= RECORDS FOR THE EXERCISE =
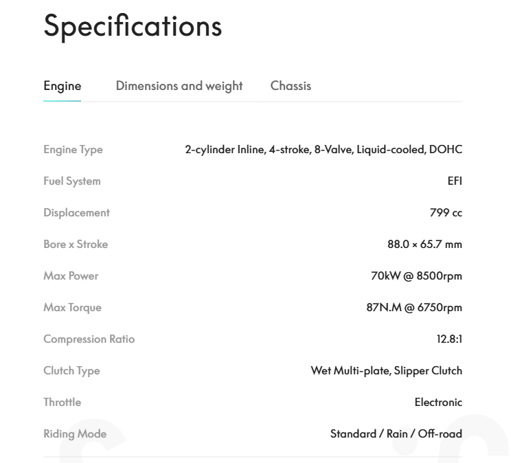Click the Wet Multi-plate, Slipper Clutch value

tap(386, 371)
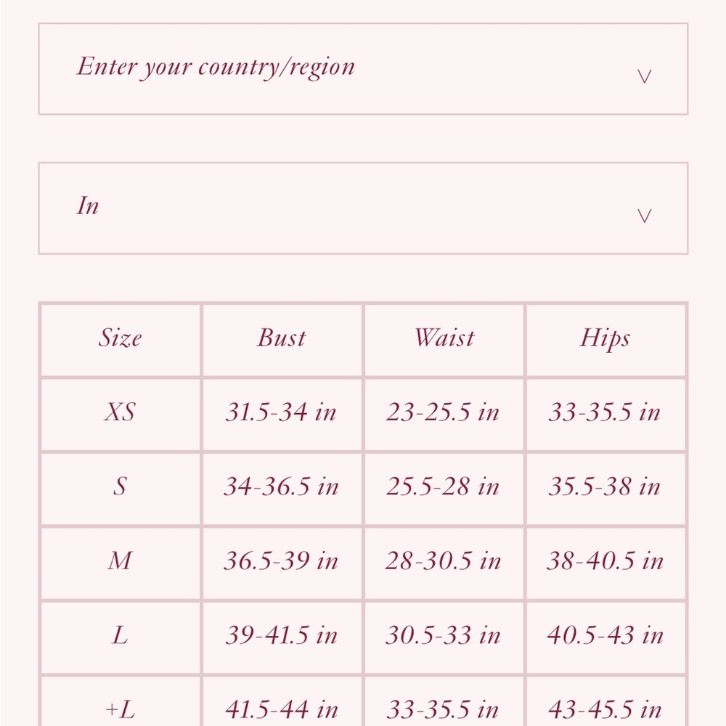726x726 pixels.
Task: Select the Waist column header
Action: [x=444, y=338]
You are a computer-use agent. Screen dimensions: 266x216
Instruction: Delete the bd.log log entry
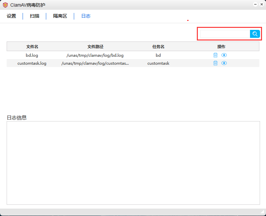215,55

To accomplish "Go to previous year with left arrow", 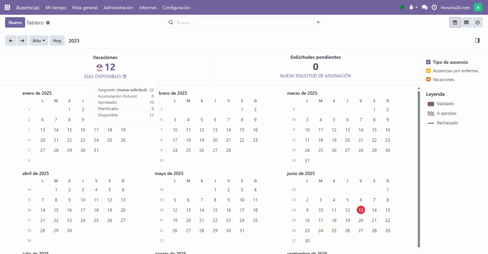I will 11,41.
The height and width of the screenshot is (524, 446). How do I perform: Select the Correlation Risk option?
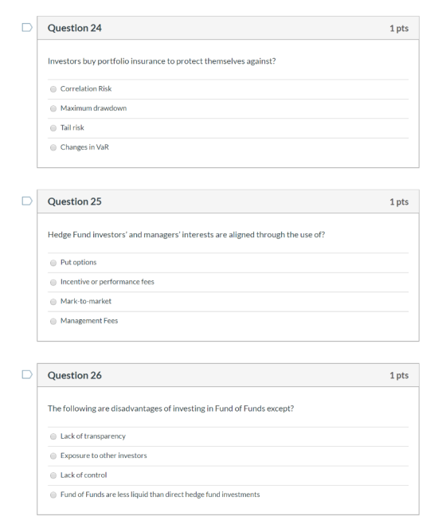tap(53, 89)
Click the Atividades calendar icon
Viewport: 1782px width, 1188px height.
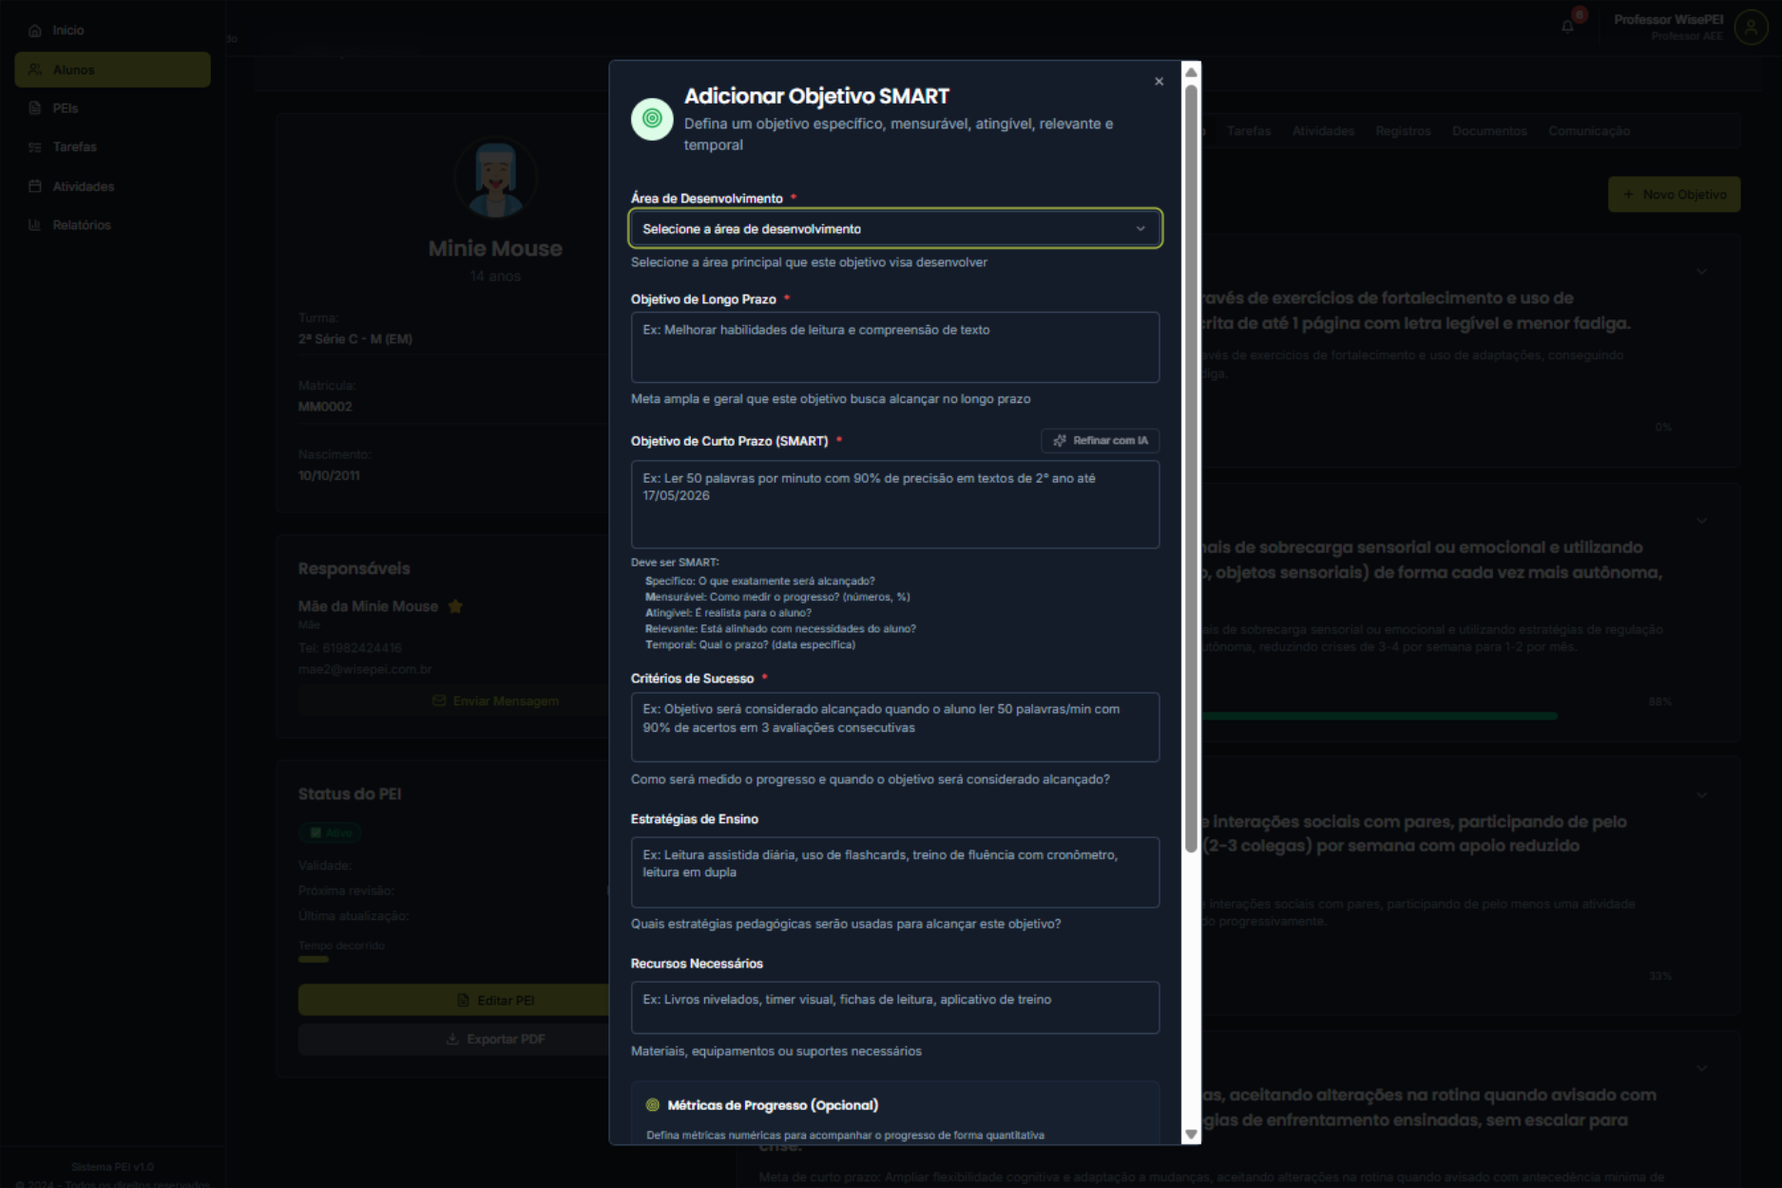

= WORK ITEM =
Only what runs from the line containing "Click the Atividades calendar icon" through the end of the entries above should be extracted, exactly and without pictures.

= SOLUTION FOR THIS EXERCISE =
Click the Atividades calendar icon
Viewport: 1782px width, 1188px height.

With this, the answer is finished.